▶ [Work item]: Your answer must match the material exactly, line for line.

——————

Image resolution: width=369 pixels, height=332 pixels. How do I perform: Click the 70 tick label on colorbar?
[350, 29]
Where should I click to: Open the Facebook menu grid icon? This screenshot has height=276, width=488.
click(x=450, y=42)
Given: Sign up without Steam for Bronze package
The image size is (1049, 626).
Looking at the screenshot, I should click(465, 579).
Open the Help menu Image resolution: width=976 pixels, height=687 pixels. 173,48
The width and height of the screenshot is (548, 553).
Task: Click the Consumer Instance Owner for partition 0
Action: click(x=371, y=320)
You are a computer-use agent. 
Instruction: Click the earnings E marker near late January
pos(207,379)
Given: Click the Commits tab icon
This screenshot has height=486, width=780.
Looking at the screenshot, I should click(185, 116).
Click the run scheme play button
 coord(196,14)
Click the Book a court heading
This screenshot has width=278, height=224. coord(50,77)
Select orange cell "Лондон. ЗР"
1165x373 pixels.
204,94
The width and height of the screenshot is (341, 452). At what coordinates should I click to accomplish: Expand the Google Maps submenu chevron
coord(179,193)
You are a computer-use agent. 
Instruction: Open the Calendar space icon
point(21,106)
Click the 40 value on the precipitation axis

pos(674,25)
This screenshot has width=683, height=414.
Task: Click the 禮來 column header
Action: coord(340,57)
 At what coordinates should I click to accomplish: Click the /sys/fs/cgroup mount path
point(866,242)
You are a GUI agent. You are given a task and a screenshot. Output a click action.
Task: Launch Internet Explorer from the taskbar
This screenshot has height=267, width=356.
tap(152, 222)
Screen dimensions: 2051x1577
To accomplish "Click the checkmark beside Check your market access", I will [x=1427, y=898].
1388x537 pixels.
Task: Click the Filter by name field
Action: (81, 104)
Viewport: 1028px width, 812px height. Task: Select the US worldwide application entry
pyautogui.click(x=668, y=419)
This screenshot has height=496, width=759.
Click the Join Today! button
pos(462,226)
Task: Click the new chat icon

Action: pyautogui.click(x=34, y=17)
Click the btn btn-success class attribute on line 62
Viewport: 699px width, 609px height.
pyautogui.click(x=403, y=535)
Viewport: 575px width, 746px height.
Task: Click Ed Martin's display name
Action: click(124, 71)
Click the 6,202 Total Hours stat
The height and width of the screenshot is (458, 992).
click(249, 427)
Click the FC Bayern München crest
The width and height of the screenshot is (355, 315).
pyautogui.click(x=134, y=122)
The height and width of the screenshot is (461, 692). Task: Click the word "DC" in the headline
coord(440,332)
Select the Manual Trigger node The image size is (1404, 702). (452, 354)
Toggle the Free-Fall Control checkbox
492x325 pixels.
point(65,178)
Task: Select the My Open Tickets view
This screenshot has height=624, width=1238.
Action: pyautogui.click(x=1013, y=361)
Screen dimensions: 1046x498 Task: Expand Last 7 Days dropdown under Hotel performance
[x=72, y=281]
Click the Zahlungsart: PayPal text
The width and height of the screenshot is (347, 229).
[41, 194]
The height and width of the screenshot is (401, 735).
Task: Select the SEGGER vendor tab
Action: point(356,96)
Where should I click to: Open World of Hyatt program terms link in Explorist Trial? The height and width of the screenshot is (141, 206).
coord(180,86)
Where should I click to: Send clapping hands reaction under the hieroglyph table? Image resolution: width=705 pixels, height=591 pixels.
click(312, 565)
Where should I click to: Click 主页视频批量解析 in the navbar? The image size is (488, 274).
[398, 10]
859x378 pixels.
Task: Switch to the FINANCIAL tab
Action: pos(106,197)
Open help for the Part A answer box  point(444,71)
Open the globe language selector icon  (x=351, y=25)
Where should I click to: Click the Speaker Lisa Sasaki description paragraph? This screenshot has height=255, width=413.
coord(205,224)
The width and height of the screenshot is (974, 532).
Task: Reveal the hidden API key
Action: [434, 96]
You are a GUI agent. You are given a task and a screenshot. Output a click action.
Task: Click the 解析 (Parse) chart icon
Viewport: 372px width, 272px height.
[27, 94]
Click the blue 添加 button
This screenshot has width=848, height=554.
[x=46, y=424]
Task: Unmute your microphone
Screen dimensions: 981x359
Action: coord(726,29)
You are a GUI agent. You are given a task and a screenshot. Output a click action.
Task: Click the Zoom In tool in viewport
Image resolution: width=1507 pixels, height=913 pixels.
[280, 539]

——————

▶ [Answer section]:
Image resolution: width=369 pixels, height=332 pixels. How do I perform: Click the 70 tick label on colorbar?
[350, 29]
Where should I click to: Open the Facebook menu grid icon? This screenshot has height=276, width=488.
click(x=450, y=42)
Given: Sign up without Steam for Bronze package
The image size is (1049, 626).
Looking at the screenshot, I should click(465, 579).
Open the Help menu Image resolution: width=976 pixels, height=687 pixels. 173,48
The width and height of the screenshot is (548, 553).
Task: Click the Consumer Instance Owner for partition 0
Action: click(x=371, y=320)
You are a computer-use agent. 
Instruction: Click the earnings E marker near late January
pos(207,379)
Given: Click the Commits tab icon
This screenshot has height=486, width=780.
Looking at the screenshot, I should click(185, 116).
Click the run scheme play button
 coord(196,14)
Click the Book a court heading
This screenshot has width=278, height=224. coord(50,77)
Select orange cell "Лондон. ЗР"
1165x373 pixels.
204,94
The width and height of the screenshot is (341, 452). At what coordinates should I click to accomplish: Expand the Google Maps submenu chevron
coord(179,193)
You are a computer-use agent. 
Instruction: Open the Calendar space icon
point(21,106)
Click the 40 value on the precipitation axis

pos(674,25)
This screenshot has width=683, height=414.
Task: Click the 禮來 column header
Action: coord(340,57)
 At what coordinates should I click to accomplish: Click the /sys/fs/cgroup mount path
point(866,242)
You are a GUI agent. You are given a task and a screenshot. Output a click action.
Task: Launch Internet Explorer from the taskbar
This screenshot has height=267, width=356.
tap(152, 222)
Screen dimensions: 2051x1577
To accomplish "Click the checkmark beside Check your market access", I will [x=1427, y=898].
1388x537 pixels.
Task: Click the Filter by name field
Action: (81, 104)
Viewport: 1028px width, 812px height. Task: Select the US worldwide application entry
pyautogui.click(x=668, y=419)
This screenshot has height=496, width=759.
Click the Join Today! button
pos(462,226)
Task: Click the new chat icon

Action: pyautogui.click(x=34, y=17)
Click the btn btn-success class attribute on line 62
Viewport: 699px width, 609px height.
pyautogui.click(x=403, y=535)
Viewport: 575px width, 746px height.
Task: Click Ed Martin's display name
Action: click(124, 71)
Click the 6,202 Total Hours stat
The height and width of the screenshot is (458, 992).
click(249, 427)
Click the FC Bayern München crest
The width and height of the screenshot is (355, 315).
pyautogui.click(x=134, y=122)
The height and width of the screenshot is (461, 692). Task: Click the word "DC" in the headline
coord(440,332)
Select the Manual Trigger node The image size is (1404, 702). (452, 354)
Toggle the Free-Fall Control checkbox
492x325 pixels.
point(65,178)
Task: Select the My Open Tickets view
This screenshot has height=624, width=1238.
Action: pyautogui.click(x=1013, y=361)
Screen dimensions: 1046x498 Task: Expand Last 7 Days dropdown under Hotel performance
[x=72, y=281]
Click the Zahlungsart: PayPal text
The width and height of the screenshot is (347, 229).
[41, 194]
The height and width of the screenshot is (401, 735).
Task: Select the SEGGER vendor tab
Action: point(356,96)
Where should I click to: Open World of Hyatt program terms link in Explorist Trial? The height and width of the screenshot is (141, 206).
coord(180,86)
Where should I click to: Send clapping hands reaction under the hieroglyph table? Image resolution: width=705 pixels, height=591 pixels.
click(312, 565)
Where should I click to: Click 主页视频批量解析 in the navbar? The image size is (488, 274).
[398, 10]
859x378 pixels.
Task: Switch to the FINANCIAL tab
Action: pos(106,197)
Open help for the Part A answer box  point(444,71)
Open the globe language selector icon  (x=351, y=25)
Where should I click to: Click the Speaker Lisa Sasaki description paragraph? This screenshot has height=255, width=413.
coord(205,224)
The width and height of the screenshot is (974, 532).
Task: Reveal the hidden API key
Action: [434, 96]
You are a GUI agent. You are given a task and a screenshot. Output a click action.
Task: Click the 解析 (Parse) chart icon
Viewport: 372px width, 272px height.
[27, 94]
Click the blue 添加 button
This screenshot has width=848, height=554.
[x=46, y=424]
Task: Unmute your microphone
Screen dimensions: 981x359
Action: coord(726,29)
You are a GUI agent. You are given a task and a screenshot. Output a click action.
Task: Click the Zoom In tool in viewport
Image resolution: width=1507 pixels, height=913 pixels.
[280, 539]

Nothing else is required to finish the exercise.